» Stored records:
*** Begin section ***
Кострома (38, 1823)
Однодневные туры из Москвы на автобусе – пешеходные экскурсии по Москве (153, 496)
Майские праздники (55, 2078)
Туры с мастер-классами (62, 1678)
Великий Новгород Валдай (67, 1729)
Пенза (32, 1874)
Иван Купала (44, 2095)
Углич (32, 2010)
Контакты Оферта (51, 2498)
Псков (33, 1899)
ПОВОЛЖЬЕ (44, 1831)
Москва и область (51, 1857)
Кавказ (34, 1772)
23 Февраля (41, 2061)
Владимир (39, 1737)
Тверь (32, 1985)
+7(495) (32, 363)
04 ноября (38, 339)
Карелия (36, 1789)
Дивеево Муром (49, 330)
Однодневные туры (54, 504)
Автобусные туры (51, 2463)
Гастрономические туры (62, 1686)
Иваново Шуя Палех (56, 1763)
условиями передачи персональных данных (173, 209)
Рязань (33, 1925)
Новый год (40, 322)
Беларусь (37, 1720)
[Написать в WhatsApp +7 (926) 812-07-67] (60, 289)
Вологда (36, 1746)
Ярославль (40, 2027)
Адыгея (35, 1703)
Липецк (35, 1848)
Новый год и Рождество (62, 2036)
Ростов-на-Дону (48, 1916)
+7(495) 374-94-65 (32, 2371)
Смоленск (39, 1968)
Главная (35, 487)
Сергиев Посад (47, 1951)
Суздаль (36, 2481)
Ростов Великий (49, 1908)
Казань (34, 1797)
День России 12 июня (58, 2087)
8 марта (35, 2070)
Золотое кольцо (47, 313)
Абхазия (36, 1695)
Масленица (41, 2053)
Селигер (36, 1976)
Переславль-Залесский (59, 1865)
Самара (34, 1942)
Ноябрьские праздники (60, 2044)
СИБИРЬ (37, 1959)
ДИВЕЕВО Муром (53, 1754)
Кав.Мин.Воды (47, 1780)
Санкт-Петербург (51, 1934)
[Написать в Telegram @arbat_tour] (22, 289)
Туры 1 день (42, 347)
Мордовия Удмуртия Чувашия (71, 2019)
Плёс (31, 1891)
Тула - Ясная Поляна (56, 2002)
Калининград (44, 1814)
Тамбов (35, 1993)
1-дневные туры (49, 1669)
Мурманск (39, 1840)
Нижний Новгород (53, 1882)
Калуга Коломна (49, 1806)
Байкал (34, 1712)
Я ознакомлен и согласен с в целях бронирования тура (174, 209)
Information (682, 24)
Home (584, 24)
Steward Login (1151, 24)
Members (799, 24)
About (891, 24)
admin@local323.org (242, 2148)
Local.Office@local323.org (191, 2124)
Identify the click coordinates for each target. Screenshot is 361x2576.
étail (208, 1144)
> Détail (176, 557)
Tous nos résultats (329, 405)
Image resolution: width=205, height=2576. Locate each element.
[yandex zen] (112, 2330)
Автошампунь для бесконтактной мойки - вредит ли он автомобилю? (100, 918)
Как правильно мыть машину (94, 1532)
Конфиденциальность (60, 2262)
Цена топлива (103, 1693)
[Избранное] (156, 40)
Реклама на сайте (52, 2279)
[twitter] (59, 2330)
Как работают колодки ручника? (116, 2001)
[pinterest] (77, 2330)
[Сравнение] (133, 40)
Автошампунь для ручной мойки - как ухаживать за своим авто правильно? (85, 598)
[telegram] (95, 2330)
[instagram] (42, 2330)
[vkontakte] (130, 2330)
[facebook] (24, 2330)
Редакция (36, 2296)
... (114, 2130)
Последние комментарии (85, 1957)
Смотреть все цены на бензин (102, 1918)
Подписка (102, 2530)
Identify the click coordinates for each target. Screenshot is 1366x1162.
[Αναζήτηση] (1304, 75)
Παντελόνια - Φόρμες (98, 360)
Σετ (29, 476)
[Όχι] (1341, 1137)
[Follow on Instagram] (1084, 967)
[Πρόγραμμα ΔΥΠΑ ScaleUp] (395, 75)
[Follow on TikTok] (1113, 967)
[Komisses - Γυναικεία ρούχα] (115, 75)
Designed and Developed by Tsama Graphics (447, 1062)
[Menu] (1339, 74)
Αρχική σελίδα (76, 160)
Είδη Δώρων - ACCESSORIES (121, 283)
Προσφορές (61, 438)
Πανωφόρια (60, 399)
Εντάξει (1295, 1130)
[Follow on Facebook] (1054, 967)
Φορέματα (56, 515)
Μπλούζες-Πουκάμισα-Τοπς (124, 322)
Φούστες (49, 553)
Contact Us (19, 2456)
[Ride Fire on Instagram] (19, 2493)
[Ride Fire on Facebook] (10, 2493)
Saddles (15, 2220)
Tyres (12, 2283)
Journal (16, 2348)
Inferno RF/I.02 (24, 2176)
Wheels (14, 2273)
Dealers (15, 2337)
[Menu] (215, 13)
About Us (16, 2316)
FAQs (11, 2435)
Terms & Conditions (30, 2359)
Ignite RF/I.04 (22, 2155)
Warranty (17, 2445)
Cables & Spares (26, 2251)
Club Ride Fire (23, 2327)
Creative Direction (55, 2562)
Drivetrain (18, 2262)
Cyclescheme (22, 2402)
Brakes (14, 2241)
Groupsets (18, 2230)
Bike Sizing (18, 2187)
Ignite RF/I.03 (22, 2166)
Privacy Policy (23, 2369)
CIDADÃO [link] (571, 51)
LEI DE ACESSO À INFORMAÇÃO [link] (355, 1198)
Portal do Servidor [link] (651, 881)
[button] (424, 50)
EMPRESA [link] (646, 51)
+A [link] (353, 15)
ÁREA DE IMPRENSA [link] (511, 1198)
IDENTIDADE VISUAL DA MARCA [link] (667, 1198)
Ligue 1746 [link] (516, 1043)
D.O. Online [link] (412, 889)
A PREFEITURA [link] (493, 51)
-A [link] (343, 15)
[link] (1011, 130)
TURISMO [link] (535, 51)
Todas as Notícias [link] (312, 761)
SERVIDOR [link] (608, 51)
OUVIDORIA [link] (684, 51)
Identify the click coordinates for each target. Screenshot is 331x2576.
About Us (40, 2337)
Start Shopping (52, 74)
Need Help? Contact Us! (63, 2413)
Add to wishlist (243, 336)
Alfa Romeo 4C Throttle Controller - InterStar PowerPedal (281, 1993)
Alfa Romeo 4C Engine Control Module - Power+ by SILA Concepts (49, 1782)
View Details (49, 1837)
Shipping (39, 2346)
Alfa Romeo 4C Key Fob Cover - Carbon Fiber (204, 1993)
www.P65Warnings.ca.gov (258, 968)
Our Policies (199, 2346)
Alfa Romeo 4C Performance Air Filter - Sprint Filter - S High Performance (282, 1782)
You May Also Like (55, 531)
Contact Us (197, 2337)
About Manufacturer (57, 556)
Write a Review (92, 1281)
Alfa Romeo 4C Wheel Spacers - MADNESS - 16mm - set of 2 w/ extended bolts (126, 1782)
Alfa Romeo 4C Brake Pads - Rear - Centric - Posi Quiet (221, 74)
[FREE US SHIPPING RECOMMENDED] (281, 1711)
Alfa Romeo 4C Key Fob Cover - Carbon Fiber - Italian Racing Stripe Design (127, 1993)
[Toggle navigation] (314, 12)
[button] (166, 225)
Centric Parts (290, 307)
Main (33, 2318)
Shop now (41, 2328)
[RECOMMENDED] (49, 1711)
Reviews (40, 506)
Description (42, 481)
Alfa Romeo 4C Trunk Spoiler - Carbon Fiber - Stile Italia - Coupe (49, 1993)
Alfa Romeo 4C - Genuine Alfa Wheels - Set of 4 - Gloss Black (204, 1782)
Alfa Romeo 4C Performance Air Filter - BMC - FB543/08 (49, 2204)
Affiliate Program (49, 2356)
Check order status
*** End section ***
» About this exercise: A word-for-word copy of all the entries above is required.

» Written answer:
Кострома (38, 1823)
Однодневные туры из Москвы на автобусе – пешеходные экскурсии по Москве (153, 496)
Майские праздники (55, 2078)
Туры с мастер-классами (62, 1678)
Великий Новгород Валдай (67, 1729)
Пенза (32, 1874)
Иван Купала (44, 2095)
Углич (32, 2010)
Контакты Оферта (51, 2498)
Псков (33, 1899)
ПОВОЛЖЬЕ (44, 1831)
Москва и область (51, 1857)
Кавказ (34, 1772)
23 Февраля (41, 2061)
Владимир (39, 1737)
Тверь (32, 1985)
+7(495) (32, 363)
04 ноября (38, 339)
Карелия (36, 1789)
Дивеево Муром (49, 330)
Однодневные туры (54, 504)
Автобусные туры (51, 2463)
Гастрономические туры (62, 1686)
Иваново Шуя Палех (56, 1763)
условиями передачи персональных данных (173, 209)
Рязань (33, 1925)
Новый год (40, 322)
Беларусь (37, 1720)
[Написать в WhatsApp +7 (926) 812-07-67] (60, 289)
Вологда (36, 1746)
Ярославль (40, 2027)
Адыгея (35, 1703)
Липецк (35, 1848)
Новый год и Рождество (62, 2036)
Ростов-на-Дону (48, 1916)
+7(495) 374-94-65 (32, 2371)
Смоленск (39, 1968)
Главная (35, 487)
Сергиев Посад (47, 1951)
Суздаль (36, 2481)
Ростов Великий (49, 1908)
Казань (34, 1797)
День России 12 июня (58, 2087)
8 марта (35, 2070)
Золотое кольцо (47, 313)
Абхазия (36, 1695)
Масленица (41, 2053)
Селигер (36, 1976)
Переславль-Залесский (59, 1865)
Самара (34, 1942)
Ноябрьские праздники (60, 2044)
СИБИРЬ (37, 1959)
ДИВЕЕВО Муром (53, 1754)
Кав.Мин.Воды (47, 1780)
Санкт-Петербург (51, 1934)
[Написать в Telegram @arbat_tour] (22, 289)
Туры 1 день (42, 347)
Мордовия Удмуртия Чувашия (71, 2019)
Плёс (31, 1891)
Тула - Ясная Поляна (56, 2002)
Калининград (44, 1814)
Тамбов (35, 1993)
1-дневные туры (49, 1669)
Мурманск (39, 1840)
Нижний Новгород (53, 1882)
Калуга Коломна (49, 1806)
Байкал (34, 1712)
Я ознакомлен и согласен с в целях бронирования тура (174, 209)
Information (682, 24)
Home (584, 24)
Steward Login (1151, 24)
Members (799, 24)
About (891, 24)
admin@local323.org (242, 2148)
Local.Office@local323.org (191, 2124)
Identify the click coordinates for each target. Screenshot is 361x2576.
étail (208, 1144)
> Détail (176, 557)
Tous nos résultats (329, 405)
Image resolution: width=205, height=2576. Locate each element.
[yandex zen] (112, 2330)
Автошампунь для бесконтактной мойки - вредит ли он автомобилю? (100, 918)
Как правильно мыть машину (94, 1532)
Конфиденциальность (60, 2262)
Цена топлива (103, 1693)
[Избранное] (156, 40)
Реклама на сайте (52, 2279)
[twitter] (59, 2330)
Как работают колодки ручника? (116, 2001)
[pinterest] (77, 2330)
[Сравнение] (133, 40)
Автошампунь для ручной мойки - как ухаживать за своим авто правильно? (85, 598)
[telegram] (95, 2330)
[instagram] (42, 2330)
[vkontakte] (130, 2330)
[facebook] (24, 2330)
Редакция (36, 2296)
... (114, 2130)
Последние комментарии (85, 1957)
Смотреть все цены на бензин (102, 1918)
Подписка (102, 2530)
Identify the click coordinates for each target. Screenshot is 1366x1162.
[Αναζήτηση] (1304, 75)
Παντελόνια - Φόρμες (98, 360)
Σετ (29, 476)
[Όχι] (1341, 1137)
[Follow on Instagram] (1084, 967)
[Πρόγραμμα ΔΥΠΑ ScaleUp] (395, 75)
[Follow on TikTok] (1113, 967)
[Komisses - Γυναικεία ρούχα] (115, 75)
Designed and Developed by Tsama Graphics (447, 1062)
[Menu] (1339, 74)
Αρχική σελίδα (76, 160)
Είδη Δώρων - ACCESSORIES (121, 283)
Προσφορές (61, 438)
Πανωφόρια (60, 399)
Εντάξει (1295, 1130)
[Follow on Facebook] (1054, 967)
Φορέματα (56, 515)
Μπλούζες-Πουκάμισα-Τοπς (124, 322)
Φούστες (49, 553)
Contact Us (19, 2456)
[Ride Fire on Instagram] (19, 2493)
[Ride Fire on Facebook] (10, 2493)
Saddles (15, 2220)
Tyres (12, 2283)
Journal (16, 2348)
Inferno RF/I.02 (24, 2176)
Wheels (14, 2273)
Dealers (15, 2337)
[Menu] (215, 13)
About Us (16, 2316)
FAQs (11, 2435)
Terms & Conditions (30, 2359)
Ignite RF/I.04 (22, 2155)
Warranty (17, 2445)
Cables & Spares (26, 2251)
Club Ride Fire (23, 2327)
Creative Direction (55, 2562)
Drivetrain (18, 2262)
Cyclescheme (22, 2402)
Brakes (14, 2241)
Groupsets (18, 2230)
Bike Sizing (18, 2187)
Ignite RF/I.03 (22, 2166)
Privacy Policy (23, 2369)
CIDADÃO [link] (571, 51)
LEI DE ACESSO À INFORMAÇÃO [link] (355, 1198)
Portal do Servidor [link] (651, 881)
[button] (424, 50)
EMPRESA [link] (646, 51)
+A [link] (353, 15)
ÁREA DE IMPRENSA [link] (511, 1198)
IDENTIDADE VISUAL DA MARCA [link] (667, 1198)
Ligue 1746 [link] (516, 1043)
D.O. Online [link] (412, 889)
A PREFEITURA [link] (493, 51)
-A [link] (343, 15)
[link] (1011, 130)
TURISMO [link] (535, 51)
Todas as Notícias [link] (312, 761)
SERVIDOR [link] (608, 51)
OUVIDORIA [link] (684, 51)
Identify the click coordinates for each target. Screenshot is 331x2576.
About Us (40, 2337)
Start Shopping (52, 74)
Need Help? Contact Us! (63, 2413)
Add to wishlist (243, 336)
Alfa Romeo 4C Throttle Controller - InterStar PowerPedal (281, 1993)
Alfa Romeo 4C Engine Control Module - Power+ by SILA Concepts (49, 1782)
View Details (49, 1837)
Shipping (39, 2346)
Alfa Romeo 4C Key Fob Cover - Carbon Fiber (204, 1993)
www.P65Warnings.ca.gov (258, 968)
Our Policies (199, 2346)
Alfa Romeo 4C Performance Air Filter - Sprint Filter - S High Performance (282, 1782)
You May Also Like (55, 531)
Contact Us (197, 2337)
About Manufacturer (57, 556)
Write a Review (92, 1281)
Alfa Romeo 4C Wheel Spacers - MADNESS - 16mm - set of 2 w/ extended bolts (126, 1782)
Alfa Romeo 4C Brake Pads - Rear - Centric - Posi Quiet (221, 74)
[FREE US SHIPPING RECOMMENDED] (281, 1711)
Alfa Romeo 4C Key Fob Cover - Carbon Fiber - Italian Racing Stripe Design (127, 1993)
[Toggle navigation] (314, 12)
[button] (166, 225)
Centric Parts (290, 307)
Main (33, 2318)
Shop now (41, 2328)
[RECOMMENDED] (49, 1711)
Reviews (40, 506)
Description (42, 481)
Alfa Romeo 4C Trunk Spoiler - Carbon Fiber - Stile Italia - Coupe (49, 1993)
Alfa Romeo 4C - Genuine Alfa Wheels - Set of 4 - Gloss Black (204, 1782)
Alfa Romeo 4C Performance Air Filter - BMC - FB543/08 (49, 2204)
Affiliate Program (49, 2356)
Check order status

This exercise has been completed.